Il contributo italiano ed europeo
I quattro astronauti di Artemis II osserveranno la Luna da più lontano rispetto a quanto fecero i loro predecessori di Apollo, che quando non allunarono sorvolarono la superficie selenica a circa 100 chilometri di distanza. A seconda della data di lancio, infatti, Orion passerà sopra la faccia lunare nascosta a una distanza compresa fra i 7mila e i quasi 17mila chilometri. Momenti, di circa 45 minuti, in cui qualsiasi comunicazione con la Terra sarà impedita dal corpo roccioso della Luna. Lungi dal preoccupare, è una prospettiva che ha entusiasmato gli astronauti. Glover, ha dichiarato, sarà ben più attento al panorama: “Potrebbe fornire viste della superficie lunare mai viste prima dall’occhio umano“.
Il pieno funzionamento di Orion e la sopravvivenza dell’equipaggio saranno garantiti dallo European service module (o Esm), uno dei contributi europei più rilevanti alle prossime missioni lunari (almeno fino ad Artemis 5), deputato anche a fornire la spinta necessaria per spingersi oltre il nostro satellite naturale. È un cilindro dotato di quattro pannelli solari dispiegabili, ampi quanto un campo da tennis e capaci di generare circa 11 kW di potenza complessiva. Ha un motore principale, l’AJ10-190, derivato dai motori di manovra dello Space Shuttle, otto motori ausiliari Aerojet R-4D-11 e 24 motori di manovra orientati in direzioni diverse, per dirigere il veicolo e fargli assumere l’assetto corretto. Alla realizzazione dell’Esm hanno contribuito anche l’italiana Thales Alenia Space e la sua comproprietaria, Leonardo: negli stabilimenti torinesi di Thales Alenia Space sono stati progettati e costruiti elementi essenziali come la struttura primaria e secondaria, il sistema di controllo termico con radiatori e quello per la distribuzione di acqua, ossigeno e azoto. Leonardo ha realizzato i pannelli solari e le unità elettroniche per alimentare il modulo. I pannelli fotovoltaici sono stati costruiti a Nerviano, vicino Milano.

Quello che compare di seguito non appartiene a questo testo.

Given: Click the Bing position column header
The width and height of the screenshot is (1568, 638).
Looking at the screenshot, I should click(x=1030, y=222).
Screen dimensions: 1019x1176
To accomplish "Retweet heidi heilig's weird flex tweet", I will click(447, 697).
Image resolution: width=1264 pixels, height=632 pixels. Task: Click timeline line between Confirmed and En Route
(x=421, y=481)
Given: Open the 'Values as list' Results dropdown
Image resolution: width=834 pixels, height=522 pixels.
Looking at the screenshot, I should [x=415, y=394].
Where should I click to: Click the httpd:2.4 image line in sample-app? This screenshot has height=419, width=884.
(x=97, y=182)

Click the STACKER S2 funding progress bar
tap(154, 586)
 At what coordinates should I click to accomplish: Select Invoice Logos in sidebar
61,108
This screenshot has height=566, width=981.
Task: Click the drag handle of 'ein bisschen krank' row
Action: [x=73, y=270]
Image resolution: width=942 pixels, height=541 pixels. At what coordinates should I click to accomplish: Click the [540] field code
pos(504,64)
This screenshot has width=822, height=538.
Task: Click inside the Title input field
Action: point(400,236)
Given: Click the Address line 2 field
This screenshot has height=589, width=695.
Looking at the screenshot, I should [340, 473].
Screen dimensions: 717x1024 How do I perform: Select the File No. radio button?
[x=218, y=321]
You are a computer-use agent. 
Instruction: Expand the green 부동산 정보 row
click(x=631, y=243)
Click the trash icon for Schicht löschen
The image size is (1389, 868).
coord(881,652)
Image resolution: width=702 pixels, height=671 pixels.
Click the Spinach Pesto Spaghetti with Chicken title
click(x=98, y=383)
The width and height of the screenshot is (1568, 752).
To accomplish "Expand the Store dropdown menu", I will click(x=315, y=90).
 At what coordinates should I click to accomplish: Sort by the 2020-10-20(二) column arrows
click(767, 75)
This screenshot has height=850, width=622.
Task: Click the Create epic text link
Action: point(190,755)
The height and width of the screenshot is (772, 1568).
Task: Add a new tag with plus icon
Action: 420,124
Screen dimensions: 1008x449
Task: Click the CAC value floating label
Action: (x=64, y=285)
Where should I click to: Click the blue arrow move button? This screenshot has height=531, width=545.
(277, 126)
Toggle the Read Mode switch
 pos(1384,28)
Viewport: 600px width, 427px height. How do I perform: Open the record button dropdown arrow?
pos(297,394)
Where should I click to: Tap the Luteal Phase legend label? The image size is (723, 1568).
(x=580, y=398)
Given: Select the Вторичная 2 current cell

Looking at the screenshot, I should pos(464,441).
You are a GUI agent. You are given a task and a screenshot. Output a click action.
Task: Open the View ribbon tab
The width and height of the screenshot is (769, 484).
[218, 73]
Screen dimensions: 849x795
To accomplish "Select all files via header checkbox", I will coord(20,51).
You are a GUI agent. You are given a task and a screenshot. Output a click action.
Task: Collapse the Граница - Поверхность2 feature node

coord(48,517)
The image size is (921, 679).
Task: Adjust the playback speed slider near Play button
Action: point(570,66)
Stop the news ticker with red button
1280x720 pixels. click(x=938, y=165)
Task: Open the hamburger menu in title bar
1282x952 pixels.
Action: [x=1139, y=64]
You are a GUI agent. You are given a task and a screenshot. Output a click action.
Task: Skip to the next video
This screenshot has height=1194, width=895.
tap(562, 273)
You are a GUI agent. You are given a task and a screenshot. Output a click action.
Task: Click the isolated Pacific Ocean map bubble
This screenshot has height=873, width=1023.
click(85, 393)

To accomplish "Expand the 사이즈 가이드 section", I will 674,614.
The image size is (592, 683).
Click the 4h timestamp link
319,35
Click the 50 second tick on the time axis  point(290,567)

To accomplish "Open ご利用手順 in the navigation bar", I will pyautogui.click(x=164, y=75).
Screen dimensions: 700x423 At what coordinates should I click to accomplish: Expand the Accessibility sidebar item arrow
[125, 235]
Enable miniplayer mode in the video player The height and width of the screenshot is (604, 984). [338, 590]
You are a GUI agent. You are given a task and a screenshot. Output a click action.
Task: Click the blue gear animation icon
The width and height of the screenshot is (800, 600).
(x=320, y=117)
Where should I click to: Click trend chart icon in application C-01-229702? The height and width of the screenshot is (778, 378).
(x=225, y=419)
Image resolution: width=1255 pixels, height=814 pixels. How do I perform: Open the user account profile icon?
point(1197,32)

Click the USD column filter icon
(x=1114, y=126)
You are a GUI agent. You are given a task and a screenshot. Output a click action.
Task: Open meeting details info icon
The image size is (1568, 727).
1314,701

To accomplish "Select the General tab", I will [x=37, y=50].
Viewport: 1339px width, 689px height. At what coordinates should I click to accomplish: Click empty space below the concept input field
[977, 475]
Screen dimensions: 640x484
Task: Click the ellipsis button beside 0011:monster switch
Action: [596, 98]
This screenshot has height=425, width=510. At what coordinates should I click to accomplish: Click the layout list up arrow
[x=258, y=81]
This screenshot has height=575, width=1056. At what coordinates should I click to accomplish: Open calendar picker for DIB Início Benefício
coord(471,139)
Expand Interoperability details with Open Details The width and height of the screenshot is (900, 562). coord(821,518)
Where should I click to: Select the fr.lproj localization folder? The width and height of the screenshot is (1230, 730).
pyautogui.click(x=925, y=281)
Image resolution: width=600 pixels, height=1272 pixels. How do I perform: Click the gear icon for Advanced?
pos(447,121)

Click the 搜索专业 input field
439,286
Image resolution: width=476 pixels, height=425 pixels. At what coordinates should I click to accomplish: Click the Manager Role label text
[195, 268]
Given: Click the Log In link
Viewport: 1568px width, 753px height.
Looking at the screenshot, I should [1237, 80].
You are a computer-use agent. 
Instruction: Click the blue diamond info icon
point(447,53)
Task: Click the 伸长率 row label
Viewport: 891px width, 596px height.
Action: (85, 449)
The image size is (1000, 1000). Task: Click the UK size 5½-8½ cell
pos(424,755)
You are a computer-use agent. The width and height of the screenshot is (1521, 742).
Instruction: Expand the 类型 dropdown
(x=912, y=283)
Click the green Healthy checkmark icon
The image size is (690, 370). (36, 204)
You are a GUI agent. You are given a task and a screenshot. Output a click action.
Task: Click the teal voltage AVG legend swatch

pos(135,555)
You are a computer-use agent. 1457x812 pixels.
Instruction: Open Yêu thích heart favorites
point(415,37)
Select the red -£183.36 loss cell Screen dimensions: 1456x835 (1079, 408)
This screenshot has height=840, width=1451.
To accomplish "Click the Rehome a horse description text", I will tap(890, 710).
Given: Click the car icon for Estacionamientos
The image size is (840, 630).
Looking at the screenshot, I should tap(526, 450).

Obiettivo: restarci (in una base)
Lungi dall’esserne il traguardo, Artemis II rappresenta un passo cruciale del nuovo programma lunare statunitense. Come già scritto, a differenza delle missioni Apollo, concepite come dimostrazioni di supremazia tecnologico-strategica nel contesto della Guerra Fredda, Artemis ha un obiettivo più ambizioso: stabilire una presenza umana permanente e sostenibile sulla superficie selenica.
A seguito della revisione annunciata pochi giorni fa, adesso il programma prevede la costruzione di una base, di rover avanzati e di sistemi di supporto vitale che permetteranno di rimanere e lavorare sulla Luna per periodi prolungati. Non è un caso che fra i tanti obiettivi scientifici di Artemis 2, molti si focalizzino sulla salute degli astronauti come ARCHeR, Avatar o Immune Biomarkers: forniranno ai ricercatori una visione senza precedenti di come i viaggi nello spazio profondo influenzino il corpo, la mente e il comportamento umano. I risultati aiuteranno a elaborare futuri interventi, protocolli e misure preventive per proteggere al meglio gli astronauti nelle missioni sulla superficie. Artemis II trasporterà anche cinque cubesat di partner internazionali: il Tacheles tedesco esaminerà l’impatto delle condizioni spaziali sui componenti elettrici; l’argentino Atenea indagherà la schermatura dalle radiazioni. Con loro, voleranno anche cubesat coreani e sauditi, tutti destinati all’orbita terrestre alta. La Luna costituirà, infine, un banco di prova per le tecnologie e le procedure che, un giorno, permetteranno all’umanità di raggiungere Marte.